Jean-François Forges


[1]. Les Juifs de Zamość ont été tués dans les chambres à gaz de Bełżec et de Sobibór où, comme à Chełmno et les autres camps de l’Aktion Reinhard, il n’y avait aucune sélection si ce n’est lorsque les SS avaient besoin de renouveler les hommes des Kommandos de Juifs du travail (Arbeitsjuden).

[2]. On voit ainsi un médecin portant sur l’avant-bras gauche de son uniforme l’insigne en losange noir des médecins SS sur lequel figure un caducée, sur la rampe de Birkenau, dans les photographies de l’Album d’Auschwitz, éditions Al Dante, 2005; 150 pages (photo n° 30. Voir aussi l’édition italienne : Israel Gutman, Bella Gutterman, Marcello Pezzetti, Einaudi, 2008, 255 pages, page 148).

[3]. Claude Lanzmann, Shoah, folio Gallimard, 1985, 285 pages, page 215.

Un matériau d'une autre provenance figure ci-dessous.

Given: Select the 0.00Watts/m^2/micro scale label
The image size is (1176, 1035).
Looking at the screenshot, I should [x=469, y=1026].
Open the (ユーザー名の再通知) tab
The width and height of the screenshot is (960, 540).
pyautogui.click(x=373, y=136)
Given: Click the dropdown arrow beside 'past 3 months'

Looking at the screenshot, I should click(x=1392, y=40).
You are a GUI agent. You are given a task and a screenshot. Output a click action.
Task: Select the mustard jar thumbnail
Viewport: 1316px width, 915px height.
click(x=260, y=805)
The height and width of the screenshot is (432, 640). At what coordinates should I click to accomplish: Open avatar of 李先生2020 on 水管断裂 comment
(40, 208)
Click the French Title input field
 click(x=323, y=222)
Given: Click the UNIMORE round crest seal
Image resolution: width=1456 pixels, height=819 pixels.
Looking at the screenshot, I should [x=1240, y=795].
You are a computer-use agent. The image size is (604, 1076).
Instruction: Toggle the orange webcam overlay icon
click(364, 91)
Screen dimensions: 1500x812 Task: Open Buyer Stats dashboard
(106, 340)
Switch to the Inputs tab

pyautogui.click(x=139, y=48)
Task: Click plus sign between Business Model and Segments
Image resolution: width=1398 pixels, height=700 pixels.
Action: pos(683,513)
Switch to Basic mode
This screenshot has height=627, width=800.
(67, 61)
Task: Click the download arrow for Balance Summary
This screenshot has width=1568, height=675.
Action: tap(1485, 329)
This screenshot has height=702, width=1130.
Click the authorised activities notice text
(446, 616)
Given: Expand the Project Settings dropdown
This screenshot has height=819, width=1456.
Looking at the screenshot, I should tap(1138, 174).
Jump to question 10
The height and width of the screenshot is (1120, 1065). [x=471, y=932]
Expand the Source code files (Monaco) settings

[4]. Wacław Długoborski et Franciszek Piper Auschwitz 1940-1945, édition du musée d’État d’Auschwitz-Birkenau, 2000, volume II, chapitre VIII par Helena Kubica, page 223.

[5]. Danuta Czech, Auschwitz Chronicle 1939-1945, Owl Book, 1997, 855 pages, page 501. Le livre n’a pas été traduit en français. Ces enfants, dont les parents avaient été tués lors de la révolte du ghetto, avaient été déportés dans un premier temps à Theresienstadt le 24 août 1943.